## Records contained in a dataset

>>

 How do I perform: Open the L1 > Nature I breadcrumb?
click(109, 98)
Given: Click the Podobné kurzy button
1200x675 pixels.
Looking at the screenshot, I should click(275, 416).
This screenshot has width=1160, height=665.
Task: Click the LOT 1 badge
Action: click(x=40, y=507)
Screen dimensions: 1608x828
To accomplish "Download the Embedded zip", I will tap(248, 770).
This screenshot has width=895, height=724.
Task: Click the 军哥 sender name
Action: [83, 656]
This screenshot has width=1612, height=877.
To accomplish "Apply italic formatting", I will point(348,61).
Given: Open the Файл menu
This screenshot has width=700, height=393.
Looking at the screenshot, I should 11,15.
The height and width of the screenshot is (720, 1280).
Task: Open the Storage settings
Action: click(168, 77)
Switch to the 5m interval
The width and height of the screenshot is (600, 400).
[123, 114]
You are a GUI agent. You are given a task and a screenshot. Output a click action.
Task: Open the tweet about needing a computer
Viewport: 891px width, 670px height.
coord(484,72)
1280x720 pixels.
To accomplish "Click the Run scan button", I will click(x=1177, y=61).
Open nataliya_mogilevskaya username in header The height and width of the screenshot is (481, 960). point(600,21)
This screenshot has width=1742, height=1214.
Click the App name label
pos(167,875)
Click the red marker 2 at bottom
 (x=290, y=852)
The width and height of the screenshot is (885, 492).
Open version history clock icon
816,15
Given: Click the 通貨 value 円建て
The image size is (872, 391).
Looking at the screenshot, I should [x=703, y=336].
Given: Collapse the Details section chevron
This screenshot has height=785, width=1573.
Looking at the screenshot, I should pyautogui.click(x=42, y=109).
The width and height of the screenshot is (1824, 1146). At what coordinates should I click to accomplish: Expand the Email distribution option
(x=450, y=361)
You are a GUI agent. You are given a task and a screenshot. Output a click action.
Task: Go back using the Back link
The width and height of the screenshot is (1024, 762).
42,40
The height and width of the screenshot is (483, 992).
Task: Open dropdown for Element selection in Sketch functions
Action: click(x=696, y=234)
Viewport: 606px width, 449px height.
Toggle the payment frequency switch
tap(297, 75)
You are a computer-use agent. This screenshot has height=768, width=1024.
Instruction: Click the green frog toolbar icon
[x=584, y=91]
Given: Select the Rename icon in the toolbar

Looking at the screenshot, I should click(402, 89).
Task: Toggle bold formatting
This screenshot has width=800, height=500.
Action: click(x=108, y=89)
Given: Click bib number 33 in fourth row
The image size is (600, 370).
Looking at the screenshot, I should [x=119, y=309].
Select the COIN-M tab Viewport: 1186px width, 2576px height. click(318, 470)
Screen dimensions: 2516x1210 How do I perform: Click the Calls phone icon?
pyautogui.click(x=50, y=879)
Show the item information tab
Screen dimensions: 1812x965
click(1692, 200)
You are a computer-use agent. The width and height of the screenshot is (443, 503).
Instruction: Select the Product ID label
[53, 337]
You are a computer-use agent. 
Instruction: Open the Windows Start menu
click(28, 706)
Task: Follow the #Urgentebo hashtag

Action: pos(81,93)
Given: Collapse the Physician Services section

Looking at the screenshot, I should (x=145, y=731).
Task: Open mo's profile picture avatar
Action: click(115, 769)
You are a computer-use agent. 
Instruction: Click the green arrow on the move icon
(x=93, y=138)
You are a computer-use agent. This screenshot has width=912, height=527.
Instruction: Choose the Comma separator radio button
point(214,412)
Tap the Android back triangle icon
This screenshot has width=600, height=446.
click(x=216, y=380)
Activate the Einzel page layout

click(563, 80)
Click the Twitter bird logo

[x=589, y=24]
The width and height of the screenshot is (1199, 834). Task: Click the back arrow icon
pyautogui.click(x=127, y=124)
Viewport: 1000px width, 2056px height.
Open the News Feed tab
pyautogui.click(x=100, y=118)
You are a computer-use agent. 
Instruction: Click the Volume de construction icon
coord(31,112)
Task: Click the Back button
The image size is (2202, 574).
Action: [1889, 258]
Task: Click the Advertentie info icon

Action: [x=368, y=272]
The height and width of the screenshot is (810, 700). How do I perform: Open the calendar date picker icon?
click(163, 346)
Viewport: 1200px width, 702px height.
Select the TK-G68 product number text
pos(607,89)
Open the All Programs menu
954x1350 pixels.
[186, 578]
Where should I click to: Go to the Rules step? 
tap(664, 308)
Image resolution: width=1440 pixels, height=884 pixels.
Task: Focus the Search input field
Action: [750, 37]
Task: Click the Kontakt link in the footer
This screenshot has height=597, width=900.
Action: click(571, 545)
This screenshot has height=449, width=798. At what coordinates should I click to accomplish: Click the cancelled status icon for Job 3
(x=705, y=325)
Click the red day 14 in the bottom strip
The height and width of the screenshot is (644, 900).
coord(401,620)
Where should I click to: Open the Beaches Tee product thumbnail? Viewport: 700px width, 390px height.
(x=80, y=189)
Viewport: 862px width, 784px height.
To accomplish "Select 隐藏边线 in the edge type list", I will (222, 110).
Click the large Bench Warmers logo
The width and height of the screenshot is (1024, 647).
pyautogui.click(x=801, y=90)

<<

The required output is the entries from their opening line through the line holding "This screenshot has width=1612, height=877.", repeated exactly, with both end lines kept.

 How do I perform: Open the L1 > Nature I breadcrumb?
click(109, 98)
Given: Click the Podobné kurzy button
1200x675 pixels.
Looking at the screenshot, I should click(275, 416).
This screenshot has width=1160, height=665.
Task: Click the LOT 1 badge
Action: click(x=40, y=507)
Screen dimensions: 1608x828
To accomplish "Download the Embedded zip", I will tap(248, 770).
This screenshot has width=895, height=724.
Task: Click the 军哥 sender name
Action: [83, 656]
This screenshot has width=1612, height=877.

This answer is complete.